Item position entries:
=====
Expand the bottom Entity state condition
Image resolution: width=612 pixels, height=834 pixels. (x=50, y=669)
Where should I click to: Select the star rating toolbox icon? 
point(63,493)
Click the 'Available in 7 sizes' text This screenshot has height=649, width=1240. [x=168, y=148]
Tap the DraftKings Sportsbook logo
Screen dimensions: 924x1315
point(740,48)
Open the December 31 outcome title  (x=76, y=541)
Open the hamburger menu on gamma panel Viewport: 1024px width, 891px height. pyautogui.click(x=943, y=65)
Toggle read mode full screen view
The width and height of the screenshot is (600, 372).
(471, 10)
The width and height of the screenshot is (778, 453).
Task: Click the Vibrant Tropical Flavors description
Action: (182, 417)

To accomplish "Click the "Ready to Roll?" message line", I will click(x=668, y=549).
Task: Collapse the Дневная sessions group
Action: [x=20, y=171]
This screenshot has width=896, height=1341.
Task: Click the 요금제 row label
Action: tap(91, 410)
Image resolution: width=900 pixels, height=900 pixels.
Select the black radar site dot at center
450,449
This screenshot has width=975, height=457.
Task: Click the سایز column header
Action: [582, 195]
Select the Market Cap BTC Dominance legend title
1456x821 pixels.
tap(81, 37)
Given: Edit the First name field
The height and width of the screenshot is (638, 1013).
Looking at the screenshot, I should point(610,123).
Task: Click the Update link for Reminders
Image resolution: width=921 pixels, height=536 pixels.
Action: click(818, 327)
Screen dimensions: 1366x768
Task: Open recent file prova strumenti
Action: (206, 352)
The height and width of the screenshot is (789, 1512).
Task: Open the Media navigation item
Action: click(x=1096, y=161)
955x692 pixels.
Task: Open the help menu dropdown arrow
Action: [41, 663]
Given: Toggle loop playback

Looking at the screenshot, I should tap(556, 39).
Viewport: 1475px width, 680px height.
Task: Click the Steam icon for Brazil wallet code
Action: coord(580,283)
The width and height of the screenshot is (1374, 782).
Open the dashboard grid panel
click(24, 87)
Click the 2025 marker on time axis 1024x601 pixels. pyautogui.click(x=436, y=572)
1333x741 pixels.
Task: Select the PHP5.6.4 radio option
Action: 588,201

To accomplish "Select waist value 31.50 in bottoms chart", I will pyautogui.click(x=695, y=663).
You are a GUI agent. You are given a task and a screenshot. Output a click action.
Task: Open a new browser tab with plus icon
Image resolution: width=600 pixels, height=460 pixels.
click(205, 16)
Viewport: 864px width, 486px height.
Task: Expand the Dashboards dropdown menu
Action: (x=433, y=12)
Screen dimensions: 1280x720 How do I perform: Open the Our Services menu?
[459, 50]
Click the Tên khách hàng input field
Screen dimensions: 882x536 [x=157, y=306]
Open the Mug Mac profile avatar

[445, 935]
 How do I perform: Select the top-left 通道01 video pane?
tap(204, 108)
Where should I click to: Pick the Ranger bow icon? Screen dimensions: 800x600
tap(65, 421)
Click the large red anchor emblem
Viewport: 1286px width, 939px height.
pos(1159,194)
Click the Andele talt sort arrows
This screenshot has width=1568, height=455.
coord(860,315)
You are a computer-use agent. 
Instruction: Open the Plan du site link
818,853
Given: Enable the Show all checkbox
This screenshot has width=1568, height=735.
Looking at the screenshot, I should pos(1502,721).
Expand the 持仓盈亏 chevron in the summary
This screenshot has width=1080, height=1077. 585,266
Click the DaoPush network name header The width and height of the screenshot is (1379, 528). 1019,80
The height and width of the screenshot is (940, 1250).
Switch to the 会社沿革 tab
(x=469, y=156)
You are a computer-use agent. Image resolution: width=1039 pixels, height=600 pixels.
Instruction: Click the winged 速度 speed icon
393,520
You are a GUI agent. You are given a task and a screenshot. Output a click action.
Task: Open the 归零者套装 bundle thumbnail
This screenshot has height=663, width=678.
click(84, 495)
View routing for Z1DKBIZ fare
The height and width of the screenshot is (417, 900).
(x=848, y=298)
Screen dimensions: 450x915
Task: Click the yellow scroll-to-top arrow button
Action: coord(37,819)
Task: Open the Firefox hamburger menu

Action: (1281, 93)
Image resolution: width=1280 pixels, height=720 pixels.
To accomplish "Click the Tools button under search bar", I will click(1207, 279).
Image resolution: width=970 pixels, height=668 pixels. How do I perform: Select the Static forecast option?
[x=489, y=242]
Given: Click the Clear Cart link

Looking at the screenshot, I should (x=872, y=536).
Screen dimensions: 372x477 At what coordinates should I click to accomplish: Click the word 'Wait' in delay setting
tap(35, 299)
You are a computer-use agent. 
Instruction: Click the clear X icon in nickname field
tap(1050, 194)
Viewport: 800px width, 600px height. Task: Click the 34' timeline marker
=====
# SHORT TASK:
Please copy every one of the entries above word for word, keeping each line the same.

# CORRECT ANSWER:
Expand the bottom Entity state condition
Image resolution: width=612 pixels, height=834 pixels. (x=50, y=669)
Where should I click to: Select the star rating toolbox icon? 
point(63,493)
Click the 'Available in 7 sizes' text This screenshot has height=649, width=1240. [x=168, y=148]
Tap the DraftKings Sportsbook logo
Screen dimensions: 924x1315
point(740,48)
Open the December 31 outcome title  (x=76, y=541)
Open the hamburger menu on gamma panel Viewport: 1024px width, 891px height. pyautogui.click(x=943, y=65)
Toggle read mode full screen view
The width and height of the screenshot is (600, 372).
(471, 10)
The width and height of the screenshot is (778, 453).
Task: Click the Vibrant Tropical Flavors description
Action: (182, 417)

To accomplish "Click the "Ready to Roll?" message line", I will click(x=668, y=549).
Task: Collapse the Дневная sessions group
Action: [x=20, y=171]
This screenshot has width=896, height=1341.
Task: Click the 요금제 row label
Action: tap(91, 410)
Image resolution: width=900 pixels, height=900 pixels.
Select the black radar site dot at center
450,449
This screenshot has width=975, height=457.
Task: Click the سایز column header
Action: [582, 195]
Select the Market Cap BTC Dominance legend title
1456x821 pixels.
tap(81, 37)
Given: Edit the First name field
The height and width of the screenshot is (638, 1013).
Looking at the screenshot, I should point(610,123).
Task: Click the Update link for Reminders
Image resolution: width=921 pixels, height=536 pixels.
Action: click(818, 327)
Screen dimensions: 1366x768
Task: Open recent file prova strumenti
Action: (206, 352)
The height and width of the screenshot is (789, 1512).
Task: Open the Media navigation item
Action: click(x=1096, y=161)
955x692 pixels.
Task: Open the help menu dropdown arrow
Action: [41, 663]
Given: Toggle loop playback

Looking at the screenshot, I should tap(556, 39).
Viewport: 1475px width, 680px height.
Task: Click the Steam icon for Brazil wallet code
Action: coord(580,283)
The width and height of the screenshot is (1374, 782).
Open the dashboard grid panel
click(24, 87)
Click the 2025 marker on time axis 1024x601 pixels. pyautogui.click(x=436, y=572)
1333x741 pixels.
Task: Select the PHP5.6.4 radio option
Action: 588,201

To accomplish "Select waist value 31.50 in bottoms chart", I will pyautogui.click(x=695, y=663).
You are a GUI agent. You are given a task and a screenshot. Output a click action.
Task: Open a new browser tab with plus icon
Image resolution: width=600 pixels, height=460 pixels.
click(205, 16)
Viewport: 864px width, 486px height.
Task: Expand the Dashboards dropdown menu
Action: (x=433, y=12)
Screen dimensions: 1280x720 How do I perform: Open the Our Services menu?
[459, 50]
Click the Tên khách hàng input field
Screen dimensions: 882x536 [x=157, y=306]
Open the Mug Mac profile avatar

[445, 935]
 How do I perform: Select the top-left 通道01 video pane?
tap(204, 108)
Where should I click to: Pick the Ranger bow icon? Screen dimensions: 800x600
tap(65, 421)
Click the large red anchor emblem
Viewport: 1286px width, 939px height.
pos(1159,194)
Click the Andele talt sort arrows
This screenshot has width=1568, height=455.
coord(860,315)
You are a computer-use agent. 
Instruction: Open the Plan du site link
818,853
Given: Enable the Show all checkbox
This screenshot has width=1568, height=735.
Looking at the screenshot, I should pos(1502,721).
Expand the 持仓盈亏 chevron in the summary
This screenshot has width=1080, height=1077. 585,266
Click the DaoPush network name header The width and height of the screenshot is (1379, 528). 1019,80
The height and width of the screenshot is (940, 1250).
Switch to the 会社沿革 tab
(x=469, y=156)
You are a computer-use agent. Image resolution: width=1039 pixels, height=600 pixels.
Instruction: Click the winged 速度 speed icon
393,520
You are a GUI agent. You are given a task and a screenshot. Output a click action.
Task: Open the 归零者套装 bundle thumbnail
This screenshot has height=663, width=678.
click(84, 495)
View routing for Z1DKBIZ fare
The height and width of the screenshot is (417, 900).
(x=848, y=298)
Screen dimensions: 450x915
Task: Click the yellow scroll-to-top arrow button
Action: coord(37,819)
Task: Open the Firefox hamburger menu

Action: (1281, 93)
Image resolution: width=1280 pixels, height=720 pixels.
To accomplish "Click the Tools button under search bar", I will click(1207, 279).
Image resolution: width=970 pixels, height=668 pixels. How do I perform: Select the Static forecast option?
[x=489, y=242]
Given: Click the Clear Cart link

Looking at the screenshot, I should (x=872, y=536).
Screen dimensions: 372x477 At what coordinates should I click to accomplish: Click the word 'Wait' in delay setting
tap(35, 299)
You are a computer-use agent. 
Instruction: Click the clear X icon in nickname field
tap(1050, 194)
Viewport: 800px width, 600px height. Task: Click the 34' timeline marker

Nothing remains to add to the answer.